Take yourself back to your teenage years. What if you could redo (or just relive) those years, but this time, with no fear of getting grounded or hurt? What would you now have the nerve to do? Write 250 words.

Set your timer for 1 minute. Write down everything you can find in a medical lab. When the time is up, write a story using all those words, but make sure your setting is nowhere near a hospital, lab or anything else medical.

Most novels and short stories are written in either first-person (I) or second-person (she). For 250 words (again, about a page), write a story written completely in the seldom-used third-person (you). Trust me, it’ll make going back to your She- or I-centered story a piece of cake!

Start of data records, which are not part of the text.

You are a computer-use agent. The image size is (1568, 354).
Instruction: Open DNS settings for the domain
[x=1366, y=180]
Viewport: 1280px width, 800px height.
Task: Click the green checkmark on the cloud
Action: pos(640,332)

Write what you hope your obituary will say one day. Unlike real-life obituaries, you can say whatever you want (you lived on the moon as a teenager, you went back in time to romance Ava Gardner, etc.) and there’s no price per line. Spend 10 minutes on it.

Begin a story where the only characters are ghosts. They can exist on another plane that is populated only by ghosts, or it can be an ethereal existence with no real setting. Maybe they have lived peaceably in a home by themselves, but the home has recently sold and the new live owners are about to move in.

It’s a well-known tale that Ernest Hemingway once won a friendly wager with a friend when he crafted a 6-word story. As the legend goes, the complete story was, ” For Sale. Baby Shoes. Never Worn.” While the veracity of this memory has never been determined one way or another, you can’t deny that the example is a complete narrative with a beginning, middle and end. Now’s your turn. Write a complete narrative in as few words as possible. Can you beat Hemingway’s 6-word winner?

The 1950 Kurosawa film Rashomon is a classic. It illustrates the fluid nature of truth and how unreliable witnesses are. Write a story with four characters retelling an event – a car accident, murder, or robbery – and they all have different recollections. Which one is just remembering incorrectly, and which one has something to hide?